Tout juste après Noël, cette annonce a causé l'émoi dans la population au Venezuela, mais aussi la colère du gouvernement: le célèbre glacier Coromoto, dans la petite ville de Merida - qui figure au livre Guinness des records pour ses 860 variétés de glaces -, a fermé boutique.

La raison invoquée par le commerçant: «On n'a plus de lait.»

Ce n'est pas la première fois qu'une pénurie de biens essentiels soulève des vagues au Venezuela.

En 2013, le président Nicolas Maduro avait ordonné l'importation «d'urgence»... de 50 millions de rouleaux de papier de toilette, pour soulager une population qui n'en trouvait pas. La nouvelle a été abondamment exploitée par l'opposition et même des politiciens américains en ont profité pour ridiculiser le régime bolivarien de Caracas.

Or, les pénuries ne s'arrêtent pas là, vous diront les 30 millions d'habitants du pays. Dans un rapport paru l'an dernier, la banque centrale du Venezuela a publié son «indice de rareté» des produits de consommation. Il était à 29%. C'est-à-dire que pour 29 produits sur 100, les consommateurs risquent de devoir faire le tour des magasins avant d'en trouver... peut-être.

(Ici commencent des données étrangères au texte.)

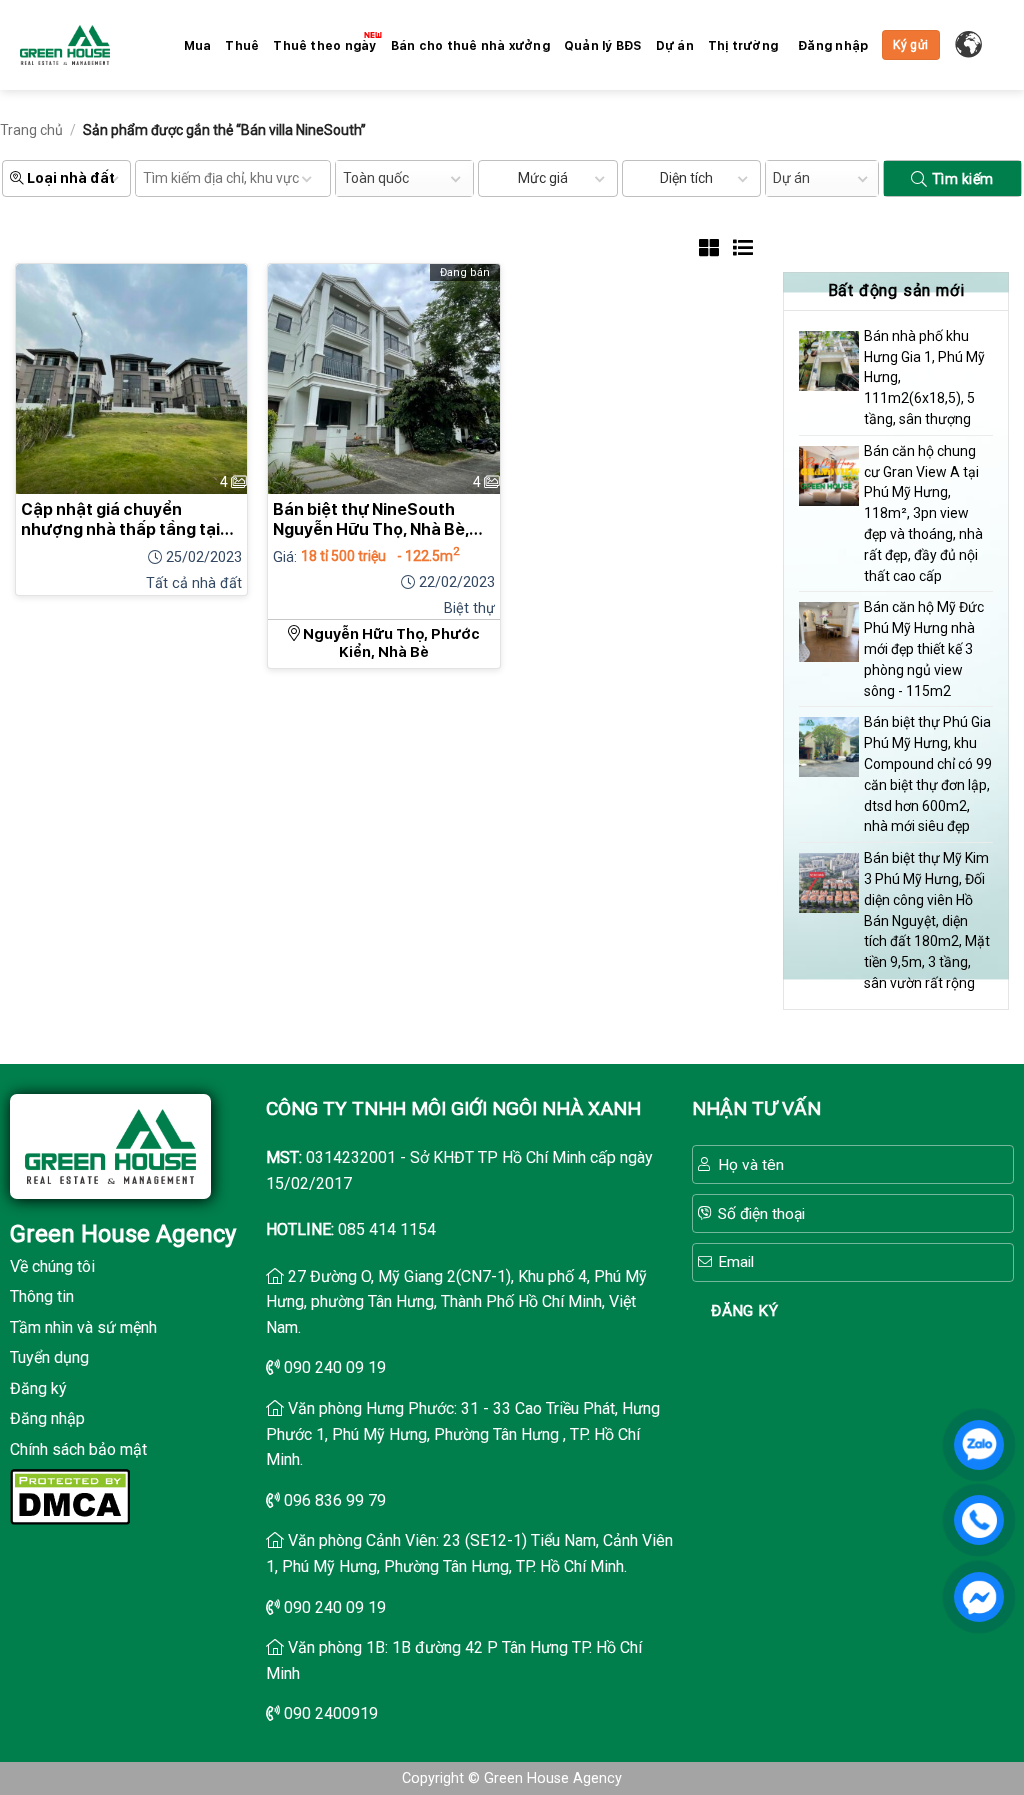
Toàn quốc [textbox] (376, 178)
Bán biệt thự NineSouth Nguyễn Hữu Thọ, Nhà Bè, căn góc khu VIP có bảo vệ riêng (373, 520)
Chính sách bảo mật (78, 1449)
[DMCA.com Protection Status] (70, 1494)
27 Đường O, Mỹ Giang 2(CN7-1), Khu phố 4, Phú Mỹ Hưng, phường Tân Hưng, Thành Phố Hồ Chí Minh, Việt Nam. (456, 1302)
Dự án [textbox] (791, 178)
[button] (833, 46)
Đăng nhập (47, 1418)
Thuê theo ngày (324, 46)
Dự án (675, 46)
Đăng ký (38, 1388)
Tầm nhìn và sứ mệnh (83, 1327)
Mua (198, 46)
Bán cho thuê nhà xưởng (470, 46)
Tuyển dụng (49, 1357)
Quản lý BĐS (603, 46)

Mais attention aux prix! L'inflation, au dernier décompte officiel, tourne autour de 64% par an dans ce pays d'Amérique latine. Autrement dit, les prix des aliments, des vêtements et des autres biens essentiels - en très grande partie importés de l'étranger - montent en flèche.

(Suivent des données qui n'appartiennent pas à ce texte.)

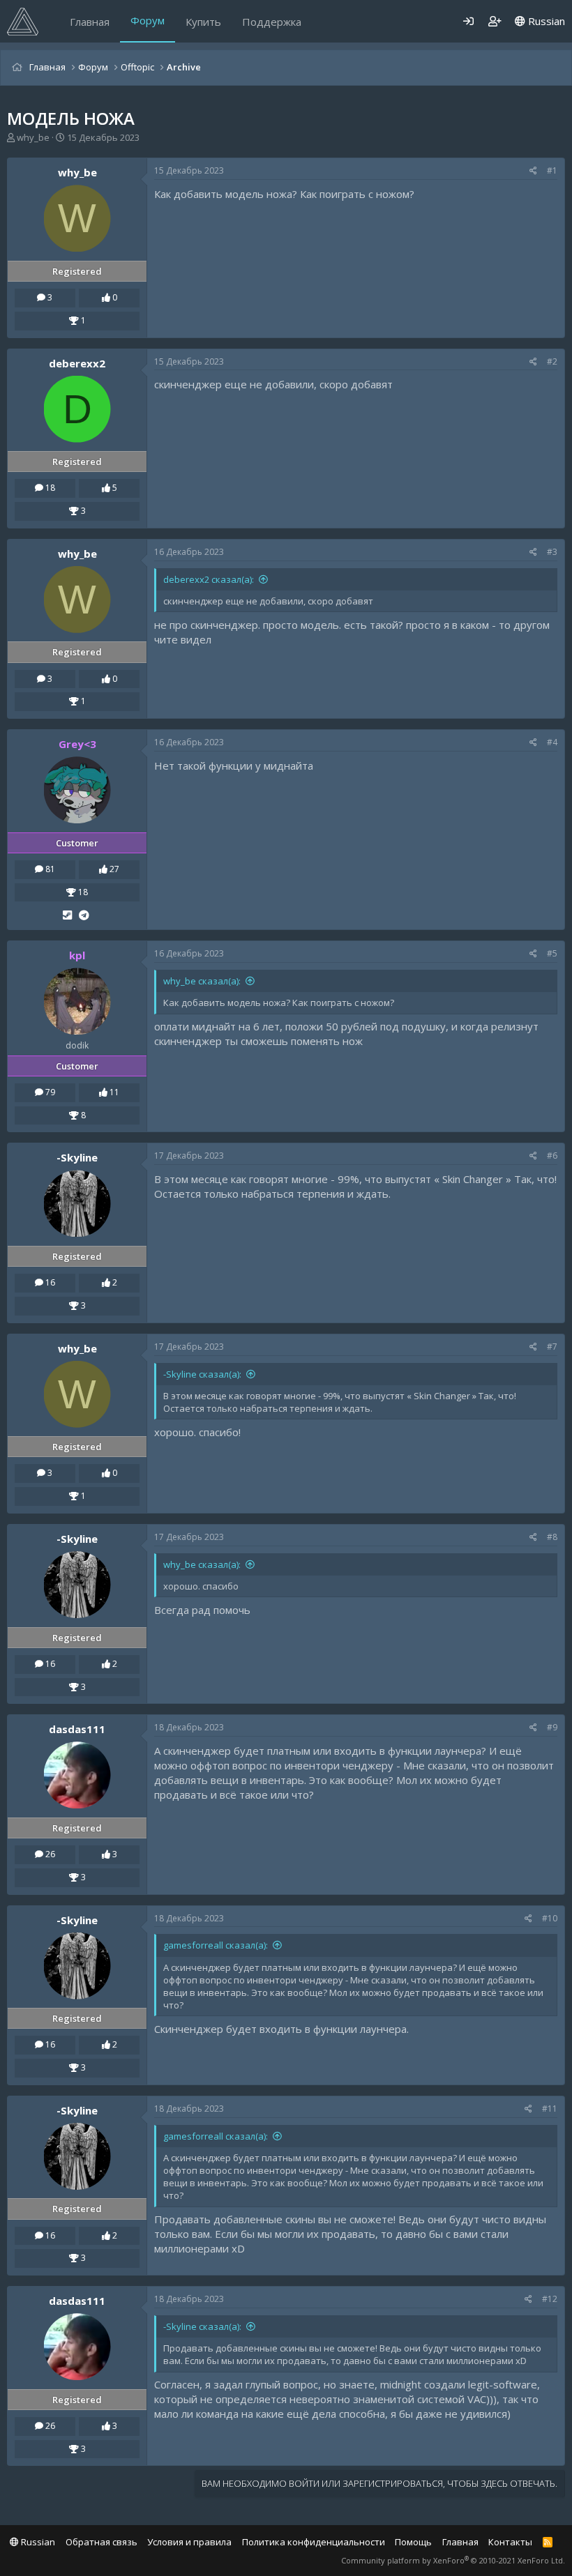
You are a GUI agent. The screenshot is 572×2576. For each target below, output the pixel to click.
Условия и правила (189, 2542)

Pour des analystes, pénuries et hyperinflation sont des symptômes de l'échec du système vénézuélien. Pire, disent des agences de notation, le pays glisse lentement vers la faillite, emporté par les prix du pétrole.

95% des exportations

Après l'agence Fitch en décembre, c'était au tour de Moody's il y a quelques jours de dégrader la note souveraine vénézuélienne. Celle-ci est passée à Caa3, deux crans au-dessous de Caa1, qui représentait déjà un «risque élevé».

Au bord du gouffre, le Venezuela? Pour les analystes financiers, cela ne fait plus guère de doute.

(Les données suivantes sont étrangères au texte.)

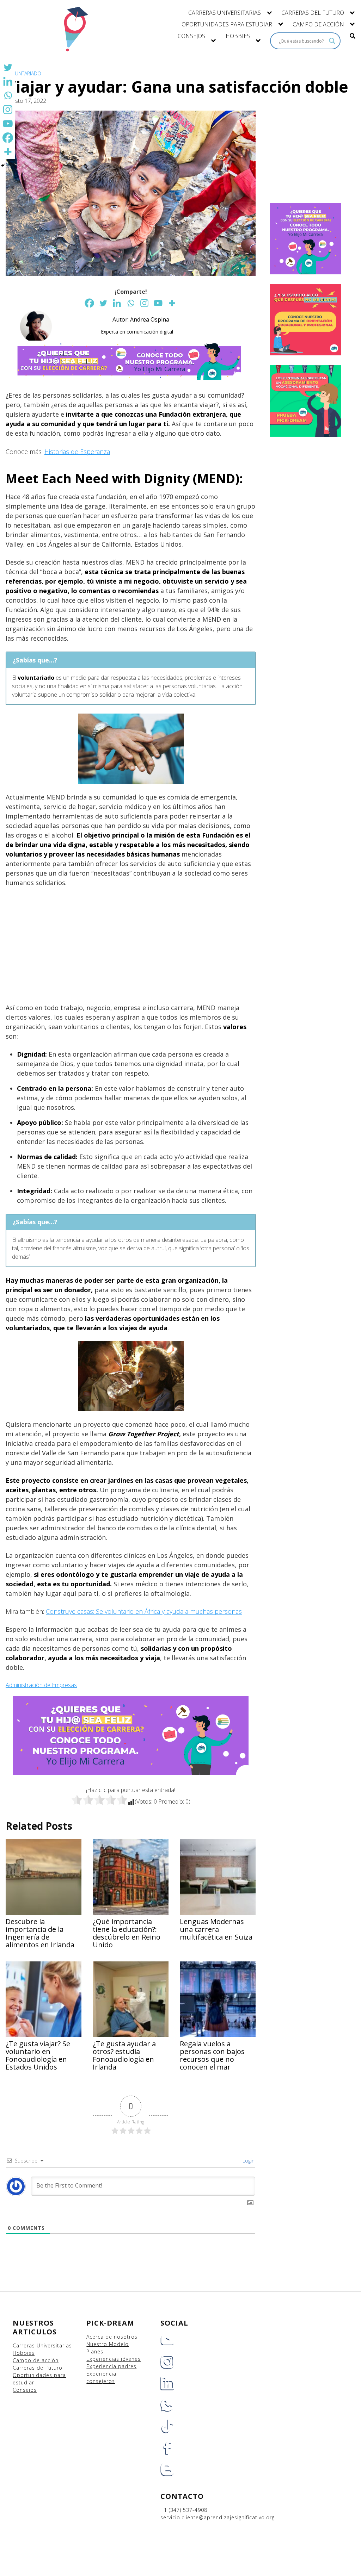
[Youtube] (158, 303)
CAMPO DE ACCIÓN (318, 24)
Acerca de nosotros (111, 2336)
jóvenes (131, 2359)
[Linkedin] (117, 303)
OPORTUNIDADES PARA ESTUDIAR (227, 24)
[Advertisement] (131, 945)
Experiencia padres (111, 2366)
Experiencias (103, 2359)
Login (248, 2160)
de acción (46, 2360)
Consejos (25, 2390)
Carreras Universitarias (42, 2345)
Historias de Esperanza (77, 451)
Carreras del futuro (37, 2367)
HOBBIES (238, 35)
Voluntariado (23, 73)
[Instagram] (144, 303)
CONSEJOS (191, 35)
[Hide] (3, 165)
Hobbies (24, 2353)
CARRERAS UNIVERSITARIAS (224, 12)
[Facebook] (89, 303)
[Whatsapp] (130, 303)
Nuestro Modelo (107, 2344)
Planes (94, 2351)
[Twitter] (103, 303)
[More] (172, 303)
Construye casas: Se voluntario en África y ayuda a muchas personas (144, 1611)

L'inquiétude provient surtout de la chute vertigineuse des prix du pétrole, qui est passé de 104$US, en juin dernier, aux environs de 45$US le baril. Or l'or noir, c'est 95% des exportations du pays ou le quart de l'économie.

Sans surprise, le Venezuela est officiellement entré en récession en 2014. La baisse de 2,3% de son PIB au troisième trimestre s'ajoute à ses replis de 4,8% et 4,9% aux deux trimestres précédents. Bref, c'est une chute libre.

Vendredi, le président Maduro s'en est remis «à Dieu» pour venir en aide à son pays, tout en annonçant une dévaluation du bolivar et diverses mesures (éventuelle augmentation du prix de l'essence, hausse du salaire minimum), jugées insuffisantes par les économistes.

Dans ce pays au penchant socialiste, l'essence ne coûte que 1,5 cent US le litre dans la capitale, grâce aux contrôles de l'État. L'eau embouteillée est pour sa part vendue à 2$US le litre, selon des médias locaux.

21 milliards US à rembourser

Le Venezuela, même avec ses énormes réserves pétrolières, va-t-il parvenir à payer ses dettes?

Caracas doit à des fournisseurs locaux l'équivalent des réserves monétaires de sa banque centrale, soit 21 milliards US, selon Bloomberg.

Pour faire face à ses obligations, le président Maduro est allé au début janvier plaider sa cause auprès du principal créancier international du pays, la Chine, qui lui a prêté plus de 30 milliards US jusqu'ici. Mais il semble que ce voyage n'ait pas été fructueux.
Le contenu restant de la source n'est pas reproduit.